What is Power Factor Training

Power Factor Training is a system based on resistance training which claims to take all the guess work on training effectively out of the equation. It does this by quantifying both the muscular intensity and muscle-stimulating benefits when training.

The developers of power factor training claim that the two indices which they call the power factor and the power index can be easily used by any athlete to determine the type of exercise to do, the weights to select, plus the sets and reps that you should do to produce the maximum results.

If these claims had any value, then it would be easy and extremely effective to compare the many different types of resistance training, to see which is best.

Before we examine any shortfalls of this training system you first need to take a closer look at the formula they put forward, which seems to make a lot of sense when it is first applied. Let's look at their definition of the two factors that they use to gage the effectiveness of a movement.

1. Power factor (PF): Measures the intensity of any muscular overload when doing an exercise PF = Weight * Power Factor * 10^(-6)

2. Power Index (PI): Measuring the duration of a given power factor =Weight / Time PI = (Weight^2) / Time * 10^(-6)

This probably looks very sensible when it is first examined because it is based on the progressive overload principal. Athletes would record all these power indices for each workout. They then attempt to increase these important indices on all subsequent workouts.

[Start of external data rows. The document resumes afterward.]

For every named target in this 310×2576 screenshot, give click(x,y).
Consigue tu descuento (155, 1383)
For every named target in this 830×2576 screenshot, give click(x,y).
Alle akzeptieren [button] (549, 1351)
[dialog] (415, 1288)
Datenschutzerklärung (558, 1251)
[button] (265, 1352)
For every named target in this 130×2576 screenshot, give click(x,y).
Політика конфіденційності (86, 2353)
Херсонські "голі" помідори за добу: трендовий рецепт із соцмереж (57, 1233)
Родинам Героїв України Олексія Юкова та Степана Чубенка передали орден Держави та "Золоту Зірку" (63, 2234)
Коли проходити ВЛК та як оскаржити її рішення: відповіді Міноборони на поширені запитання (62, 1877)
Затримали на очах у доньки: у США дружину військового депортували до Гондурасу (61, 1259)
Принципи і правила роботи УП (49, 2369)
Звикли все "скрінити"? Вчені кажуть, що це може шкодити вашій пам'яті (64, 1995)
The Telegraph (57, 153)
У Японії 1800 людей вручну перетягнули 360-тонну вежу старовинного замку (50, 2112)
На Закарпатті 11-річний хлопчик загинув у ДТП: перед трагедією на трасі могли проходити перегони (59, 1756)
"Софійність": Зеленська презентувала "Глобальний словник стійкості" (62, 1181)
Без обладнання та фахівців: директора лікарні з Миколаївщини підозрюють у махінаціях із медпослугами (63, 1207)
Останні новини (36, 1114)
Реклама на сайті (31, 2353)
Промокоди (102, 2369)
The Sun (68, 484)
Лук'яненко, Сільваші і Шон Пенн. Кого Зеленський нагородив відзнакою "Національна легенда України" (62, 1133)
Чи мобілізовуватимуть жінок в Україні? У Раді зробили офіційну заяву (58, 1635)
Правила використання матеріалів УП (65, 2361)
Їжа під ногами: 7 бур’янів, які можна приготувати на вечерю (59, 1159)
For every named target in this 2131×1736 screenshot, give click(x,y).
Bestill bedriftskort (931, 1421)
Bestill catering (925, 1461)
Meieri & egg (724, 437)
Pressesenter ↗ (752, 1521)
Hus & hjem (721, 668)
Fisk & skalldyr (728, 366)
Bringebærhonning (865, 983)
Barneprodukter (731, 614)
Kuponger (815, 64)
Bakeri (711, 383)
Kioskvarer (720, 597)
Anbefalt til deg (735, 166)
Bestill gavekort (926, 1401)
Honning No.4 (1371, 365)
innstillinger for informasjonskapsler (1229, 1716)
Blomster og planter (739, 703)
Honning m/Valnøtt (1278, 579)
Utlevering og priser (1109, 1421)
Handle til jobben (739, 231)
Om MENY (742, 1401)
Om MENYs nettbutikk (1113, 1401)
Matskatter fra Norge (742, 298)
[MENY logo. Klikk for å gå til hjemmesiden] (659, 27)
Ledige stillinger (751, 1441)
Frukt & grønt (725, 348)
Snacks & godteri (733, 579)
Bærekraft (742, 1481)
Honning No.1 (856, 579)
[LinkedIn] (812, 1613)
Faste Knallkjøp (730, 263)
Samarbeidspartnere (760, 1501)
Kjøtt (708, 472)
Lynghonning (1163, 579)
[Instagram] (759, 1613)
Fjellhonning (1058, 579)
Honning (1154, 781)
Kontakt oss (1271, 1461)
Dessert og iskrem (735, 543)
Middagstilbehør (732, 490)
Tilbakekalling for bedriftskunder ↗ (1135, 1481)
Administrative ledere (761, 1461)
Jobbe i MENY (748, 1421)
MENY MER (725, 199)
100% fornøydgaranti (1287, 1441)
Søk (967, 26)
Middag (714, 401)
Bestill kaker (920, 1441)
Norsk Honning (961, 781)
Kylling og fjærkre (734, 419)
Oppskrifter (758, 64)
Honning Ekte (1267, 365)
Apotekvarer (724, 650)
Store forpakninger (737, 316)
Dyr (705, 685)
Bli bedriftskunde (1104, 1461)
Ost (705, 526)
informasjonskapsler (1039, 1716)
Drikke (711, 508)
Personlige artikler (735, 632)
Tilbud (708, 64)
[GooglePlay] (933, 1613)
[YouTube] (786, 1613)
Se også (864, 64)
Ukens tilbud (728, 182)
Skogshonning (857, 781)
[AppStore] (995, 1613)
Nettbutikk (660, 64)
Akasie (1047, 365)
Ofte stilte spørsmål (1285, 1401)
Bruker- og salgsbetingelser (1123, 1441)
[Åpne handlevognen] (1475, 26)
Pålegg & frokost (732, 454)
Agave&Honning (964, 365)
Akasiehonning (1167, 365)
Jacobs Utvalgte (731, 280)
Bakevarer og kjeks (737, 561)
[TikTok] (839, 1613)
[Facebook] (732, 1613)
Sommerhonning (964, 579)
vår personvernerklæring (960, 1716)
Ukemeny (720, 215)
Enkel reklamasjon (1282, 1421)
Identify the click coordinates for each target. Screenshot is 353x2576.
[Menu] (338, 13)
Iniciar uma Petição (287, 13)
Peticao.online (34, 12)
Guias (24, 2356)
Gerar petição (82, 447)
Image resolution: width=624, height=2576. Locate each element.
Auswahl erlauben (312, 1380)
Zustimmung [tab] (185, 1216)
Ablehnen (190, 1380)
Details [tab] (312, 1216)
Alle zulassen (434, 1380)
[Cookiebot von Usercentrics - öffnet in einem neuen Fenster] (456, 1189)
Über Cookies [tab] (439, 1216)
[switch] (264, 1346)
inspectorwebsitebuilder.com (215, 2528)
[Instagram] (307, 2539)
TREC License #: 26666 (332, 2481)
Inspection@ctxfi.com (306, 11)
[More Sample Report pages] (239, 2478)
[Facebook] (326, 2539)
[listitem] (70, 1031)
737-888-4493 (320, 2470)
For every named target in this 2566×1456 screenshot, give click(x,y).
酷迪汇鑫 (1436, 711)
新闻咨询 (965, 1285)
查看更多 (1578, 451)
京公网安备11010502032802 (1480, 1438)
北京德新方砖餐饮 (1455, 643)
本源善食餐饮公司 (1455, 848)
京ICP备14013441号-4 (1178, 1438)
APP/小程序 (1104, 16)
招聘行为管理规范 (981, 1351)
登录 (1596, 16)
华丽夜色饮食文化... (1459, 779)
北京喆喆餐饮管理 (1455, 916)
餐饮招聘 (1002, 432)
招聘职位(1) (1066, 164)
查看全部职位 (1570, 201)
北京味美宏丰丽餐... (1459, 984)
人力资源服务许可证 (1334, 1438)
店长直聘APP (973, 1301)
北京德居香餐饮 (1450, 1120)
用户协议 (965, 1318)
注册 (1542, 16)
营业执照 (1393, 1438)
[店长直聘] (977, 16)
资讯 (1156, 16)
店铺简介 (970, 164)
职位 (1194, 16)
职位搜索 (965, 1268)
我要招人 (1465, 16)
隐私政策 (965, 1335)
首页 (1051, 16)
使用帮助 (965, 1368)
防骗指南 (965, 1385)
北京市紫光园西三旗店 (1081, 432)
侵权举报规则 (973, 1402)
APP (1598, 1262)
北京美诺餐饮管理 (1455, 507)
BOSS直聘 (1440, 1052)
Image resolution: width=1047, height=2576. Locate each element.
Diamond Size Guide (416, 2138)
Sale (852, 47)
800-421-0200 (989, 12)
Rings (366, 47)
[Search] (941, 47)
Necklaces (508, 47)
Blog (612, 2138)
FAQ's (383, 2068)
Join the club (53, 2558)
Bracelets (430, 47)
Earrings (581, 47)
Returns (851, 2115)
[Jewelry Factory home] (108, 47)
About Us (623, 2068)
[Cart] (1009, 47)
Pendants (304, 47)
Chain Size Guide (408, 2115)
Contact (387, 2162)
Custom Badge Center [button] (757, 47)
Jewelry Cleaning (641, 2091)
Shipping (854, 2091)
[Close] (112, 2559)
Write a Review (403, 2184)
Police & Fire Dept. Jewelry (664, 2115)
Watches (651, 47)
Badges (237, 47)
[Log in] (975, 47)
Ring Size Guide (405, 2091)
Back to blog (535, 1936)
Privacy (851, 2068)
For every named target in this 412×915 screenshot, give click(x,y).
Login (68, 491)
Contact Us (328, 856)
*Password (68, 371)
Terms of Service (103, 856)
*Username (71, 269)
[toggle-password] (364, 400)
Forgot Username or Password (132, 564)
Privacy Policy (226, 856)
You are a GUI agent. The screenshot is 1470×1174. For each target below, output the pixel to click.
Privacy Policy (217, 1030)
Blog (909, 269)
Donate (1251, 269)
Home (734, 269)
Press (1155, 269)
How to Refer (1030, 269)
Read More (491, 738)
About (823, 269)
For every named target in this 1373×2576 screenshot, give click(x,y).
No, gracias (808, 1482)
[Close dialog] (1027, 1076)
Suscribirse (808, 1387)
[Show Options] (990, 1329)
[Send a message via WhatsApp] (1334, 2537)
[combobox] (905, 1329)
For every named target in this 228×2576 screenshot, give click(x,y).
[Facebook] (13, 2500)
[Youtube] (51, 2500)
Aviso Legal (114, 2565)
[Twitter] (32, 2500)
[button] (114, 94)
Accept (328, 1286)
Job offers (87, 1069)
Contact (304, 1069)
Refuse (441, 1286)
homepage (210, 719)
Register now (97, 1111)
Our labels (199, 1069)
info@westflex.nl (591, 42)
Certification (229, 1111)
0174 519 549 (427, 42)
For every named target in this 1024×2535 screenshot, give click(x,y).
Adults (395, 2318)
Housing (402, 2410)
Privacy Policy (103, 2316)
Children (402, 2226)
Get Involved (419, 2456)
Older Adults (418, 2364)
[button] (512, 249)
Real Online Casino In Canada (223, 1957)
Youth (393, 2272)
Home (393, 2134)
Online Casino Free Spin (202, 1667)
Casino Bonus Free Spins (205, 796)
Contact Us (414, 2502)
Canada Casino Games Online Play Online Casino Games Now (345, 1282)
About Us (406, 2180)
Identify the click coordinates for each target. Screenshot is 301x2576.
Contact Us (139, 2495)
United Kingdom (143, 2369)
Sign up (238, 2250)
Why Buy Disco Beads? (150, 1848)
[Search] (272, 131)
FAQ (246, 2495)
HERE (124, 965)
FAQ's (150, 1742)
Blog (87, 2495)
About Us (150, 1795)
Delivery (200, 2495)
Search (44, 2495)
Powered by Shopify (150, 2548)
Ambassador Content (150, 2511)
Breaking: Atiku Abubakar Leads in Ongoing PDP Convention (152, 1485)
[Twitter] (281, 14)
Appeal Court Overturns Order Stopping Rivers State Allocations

For example, if an athlete wants to raise his/her power factor, they would attempt to increase the total weight lifted in the same time period or they could use the same weight and complete the set in a shorter time. i.e. To increase their own specific power index, the athlete would then try and improve on their specific power factor by doing additional sets, or increasing the weight.

Power factor training has been openly criticized for a number of reasons, but one reason that should be listed here would be their insistence on using partial reps. Power factor training recommends doing partial reps because more reps can be done, lifting more weight in a given time period.

But these partials will be done where the range of motion (ROM) is strongest, not weakest. The definition of power factor training oversimplifies mechanical power because they seem to conveniently forget the distance that the weight is lifted, which is why partials are recommended.

Although this is only one of the many flaws seen in the power factor training system, this article is only dealing with the criticism of doing power factor training for the following reason. The definition of all mechanical power is force (F) exerted multiplied by distance (D), the object traveled is then divided by time (T).